## Problem to work on:
Recast every line of the entries below as a Markdown table with two columns, Row and Line. Number the rows in order and leave out blank lines.

## Data to use:

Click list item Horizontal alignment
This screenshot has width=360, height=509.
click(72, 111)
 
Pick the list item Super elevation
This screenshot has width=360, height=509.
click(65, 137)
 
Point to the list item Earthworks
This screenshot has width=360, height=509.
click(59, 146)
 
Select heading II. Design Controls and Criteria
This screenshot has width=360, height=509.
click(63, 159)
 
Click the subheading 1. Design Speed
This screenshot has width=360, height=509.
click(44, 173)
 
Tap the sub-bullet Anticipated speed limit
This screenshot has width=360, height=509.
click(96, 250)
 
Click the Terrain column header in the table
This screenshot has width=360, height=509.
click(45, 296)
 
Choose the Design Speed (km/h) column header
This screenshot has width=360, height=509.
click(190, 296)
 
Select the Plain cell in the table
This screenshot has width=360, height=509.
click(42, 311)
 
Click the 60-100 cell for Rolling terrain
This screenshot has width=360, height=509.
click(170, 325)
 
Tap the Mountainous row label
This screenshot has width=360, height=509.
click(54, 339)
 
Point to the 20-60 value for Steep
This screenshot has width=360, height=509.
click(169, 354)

## Written response:
| Row | Line |
|---|---|
| 1 | Click list item Horizontal alignment |
| 2 | This screenshot has width=360, height=509. |
| 3 | click(72, 111) |
| 4 | Pick the list item Super elevation |
| 5 | This screenshot has width=360, height=509. |
| 6 | click(65, 137) |
| 7 | Point to the list item Earthworks |
| 8 | This screenshot has width=360, height=509. |
| 9 | click(59, 146) |
| 10 | Select heading II. Design Controls and Criteria |
| 11 | This screenshot has width=360, height=509. |
| 12 | click(63, 159) |
| 13 | Click the subheading 1. Design Speed |
| 14 | This screenshot has width=360, height=509. |
| 15 | click(44, 173) |
| 16 | Tap the sub-bullet Anticipated speed limit |
| 17 | This screenshot has width=360, height=509. |
| 18 | click(96, 250) |
| 19 | Click the Terrain column header in the table |
| 20 | This screenshot has width=360, height=509. |
| 21 | click(45, 296) |
| 22 | Choose the Design Speed (km/h) column header |
| 23 | This screenshot has width=360, height=509. |
| 24 | click(190, 296) |
| 25 | Select the Plain cell in the table |
| 26 | This screenshot has width=360, height=509. |
| 27 | click(42, 311) |
| 28 | Click the 60-100 cell for Rolling terrain |
| 29 | This screenshot has width=360, height=509. |
| 30 | click(170, 325) |
| 31 | Tap the Mountainous row label |
| 32 | This screenshot has width=360, height=509. |
| 33 | click(54, 339) |
| 34 | Point to the 20-60 value for Steep |
| 35 | This screenshot has width=360, height=509. |
| 36 | click(169, 354) |